Lenvatinib is not without its side effects. One of the adverse reactions attributable to this treatment is liver failure, classified as rare (affects 1/100 to 1/1,000 cases).1 With the elevation of ALT, four times above the upper limit of normal, in our patient's blood tests two weeks after starting treatment, discontinuing the lenvatinib seemed prudent.

Bleeding as a side effect of lenvatinib is classified as very common, including epistaxis, gingival bleeding, haemoptysis, petechiae, haematuria, rectal bleeding and vaginal bleeding.1 We have found no reported cases of non-cancer-related lenvatinib-induced haemorrhagic pancreatitis.

Among the causes of atraumatic rupture of the spleen, we mainly found infectious diseases (such as mononucleosis or malaria) and haematological cancers in up to half of the cases, with cancer of the spleen being rare.4 We also found no reports in the literature of non-cancer-related spontaneous rupture of the spleen associated with this drug.
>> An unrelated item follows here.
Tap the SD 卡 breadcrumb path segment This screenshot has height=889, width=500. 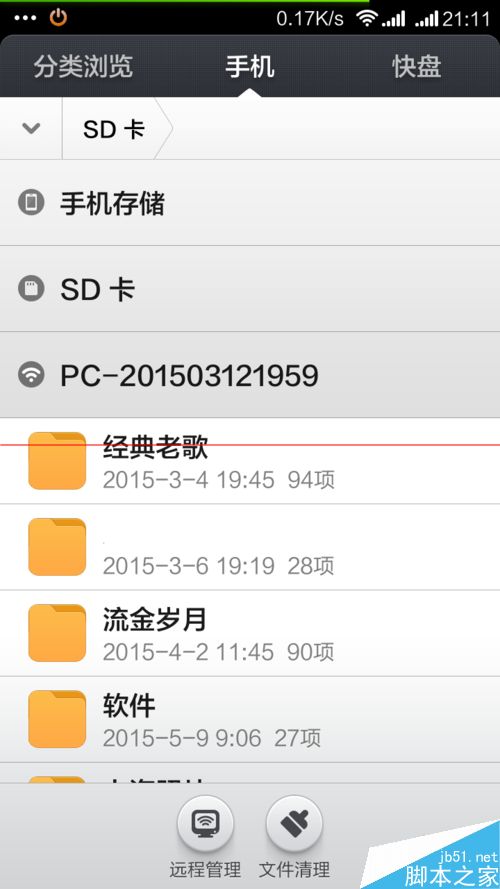(114, 129)
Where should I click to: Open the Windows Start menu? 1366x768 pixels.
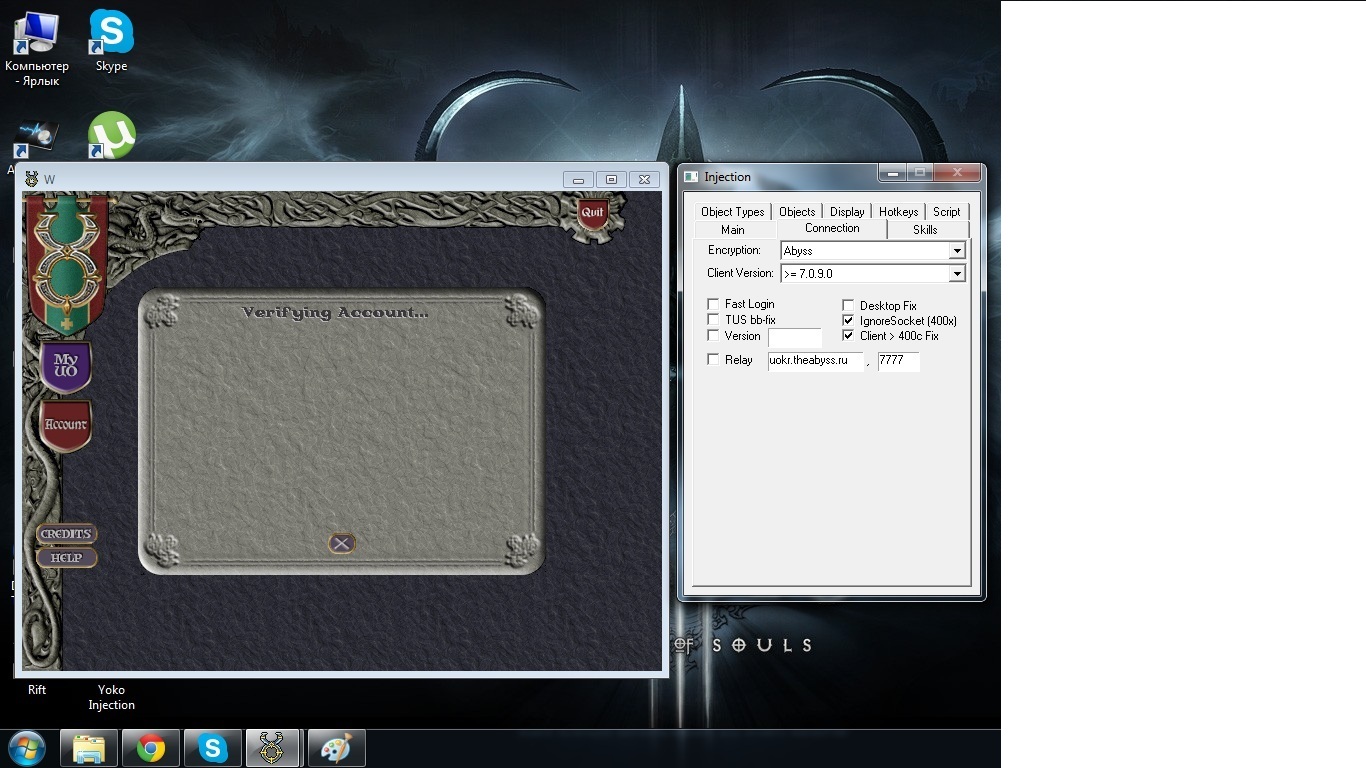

Some authors propose personalising the lenvatinib dose in cases of severe bleeding, in order to avoid stopping treatment, and there have even been reports of a significant clinical and radiological response with a dose of 14 mg every three days.5 Despite the serious adverse reactions our patient developed, we are considering reintroducing lenvatinib in an attempt to find an effective dose with no adverse effects.